Craig Gutry, who has terminal bowel cancer, thought he was popping in to the emergency department to have a lump in his throat drained that was preventing him from eating.
That was on Sunday and he was only just released on Wednesday night.
His wife, Jennie, said he spent Monday waiting by himself because lockdown rules prevented visitors.
They later found out he could have been at home - there was no one working that day who could have done the procedure.
It was a further two days before the brief aspiration was eventually done, she said.
The final frustration came yesterday when it took five hours in the quiet hospital to find a doctor to discharge him, she said.

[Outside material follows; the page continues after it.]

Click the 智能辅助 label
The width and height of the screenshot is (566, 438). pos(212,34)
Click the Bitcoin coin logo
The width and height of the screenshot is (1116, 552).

"I was saying Craig's got very little time ... these are precious days, every day is precious, and he is just sitting in hospital for no good reason."
The initial delay, on Sunday, came when the procedure was not done properly. Gutry then developed a fever and was kept in as a precaution, she said.
But the wait over the following days was baffling, particularly because there were not many patients in the hospital, she said.
On Monday, Jennie said Gutry was also mistakenly told not to eat.
He had lost 13kg in the past few weeks.
"A guy who's lost so much weight and is terminally ill ... he was very uncomfortable, very hungry," she said.
Hospitals were beginning to do normal work this week after stopping most elective surgery and many other procedures.
The Cancer Society - among others - were urging them to get up to speed as quickly as possible to stop backlogs.
The Gutry family had also experienced the tough side of lockdown rules, when Craig spent 18 days in hospital earlier this month, most of them with no visitors.
Their daughters had moved home to spend time with him - and to lose more days unnecessarily this week was frustrating, Jennie said.
"They just want to be with him. We just want to sit there and have a meal together. It's simple stuff but we know that time with him is so limited."
In a statement, MidCentral DHB's acting chief executive Jeff Brown said the DHB apologised for not meeting the expectations of Gutry and his whānau.
Dr Brown said the DHB's clinical teams strived to provide the best possible care but accepted there would sometimes be "instances where we will not meet expectations."
"We remain willing to work with this man and his family to better understand underlying issues and to identify potential improvements. We are always open to reviewing the level of service we provide to ensure clinical and professional standards are maintained."